I've never seen you argue so persistently before, Kalkidas.
You took a wrong turn early in the piece, but are finally heading
in the right direction.
On Friday, November 11, 2022 at 2:25:09 PM UTC-5, Kalkidas wrote:
> On 11/11/2022 11:27 AM, Martin Harran wrote:
> > On Fri, 11 Nov 2022 05:26:17 -0700, Kalkidas <e...@joes.pub> wrote:
> >
> >> On 11/10/2022 11:48 PM, Martin Harran wrote:
> >>> On Thu, 10 Nov 2022 09:55:56 -0700, Kalkidas <e...@joes.pub> wrote:
> >>>
> >>>> On 11/10/2022 5:02 AM, Martin Harran wrote:
> >>>>> On Wed, 9 Nov 2022 08:11:58 -0700, Kalkidas <e...@joes.pub> wrote:
> >>>>>
> >>>>>> On 11/9/2022 5:11 AM, Martin Harran wrote:
> >>>>>>>
> >>>>>>> The challenges faced by modern science are “wonderful spurs to asking
> >>>>>>> theological questions” the Pope’s astronomer, Bro Guy Consolmagno,
> >>>>>>> said in Maynooth this week.
> >>>>>>> Addressing students and academics at St Patrick’s College, the
> >>>>>>> director of the Vatican Observatory said science had impacted his
> >>>>>>> experience of God in the same way that an artist experiences God by
> >>>>>>> doing art and a poet experiences God by writing poetry.
This is a subjective statement, and is not conducive to theological questions,
only religious ones.
> >>>>>>> “It is where I find God,” the American Jesuit said. “You don’t base
> >>>>>>> your theology on science, but you let the science challenge your
> >>>>>>> theology,” he said in his discussion of the relationship between faith
> >>>>>>> and science.
Theology can also challenge science, by noting that the extreme sensitivity of the
basic physical constants necessary for life as we know it cries out for an explanation.
I've made a strong case that the only tenable hypotheses are that an immensely
powerful being designed our universe, and that there is a vast multiverse of which
our own universe is only one of an unimaginably large number of universes within this multiverse.
Ron Okimoto utterly loathes this kind of argument, because he wants theists to base
their faith in God on subjective statements like the one Brother Consolmagno
made.
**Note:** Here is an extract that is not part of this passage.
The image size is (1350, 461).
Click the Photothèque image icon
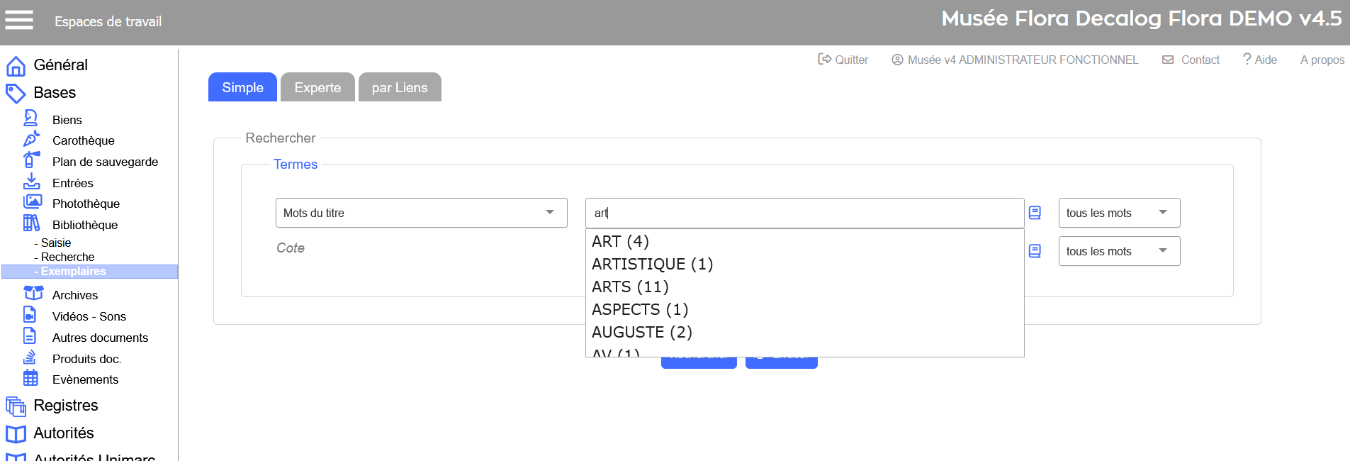(33, 202)
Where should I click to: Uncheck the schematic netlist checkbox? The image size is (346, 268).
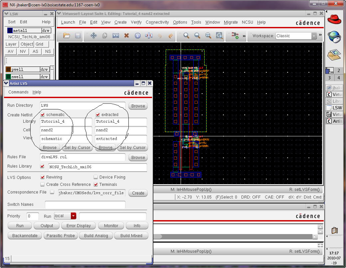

I have long suspected that this is because he knows that theists will inevitably
lose arguments with atheists with their hands tied behind their backs in this way,
and is delighted with that scenario.
> >>>>>>>
> >>>>>>> [...]
> >>>>>>>
> >>>>>>> Bro Guy Consolmagno, whose talk was titled: “The things they ask the
> >>>>>>> Pope’s Astronomer”, told the packed lecture hall: “My religion tells
> >>>>>>> me God made the universe. My science tells me how he did.”
> >>>>>>
> >>>>>> I would dispute the claim that science has discovered "how" God created
> >>>>>> the universe.
Of course, it has done nothing of the sort. But now you went astray:
> >>>>>> If it were true, the scientists could prove it by creating a universe
> >>>>>> comparable to the one God created.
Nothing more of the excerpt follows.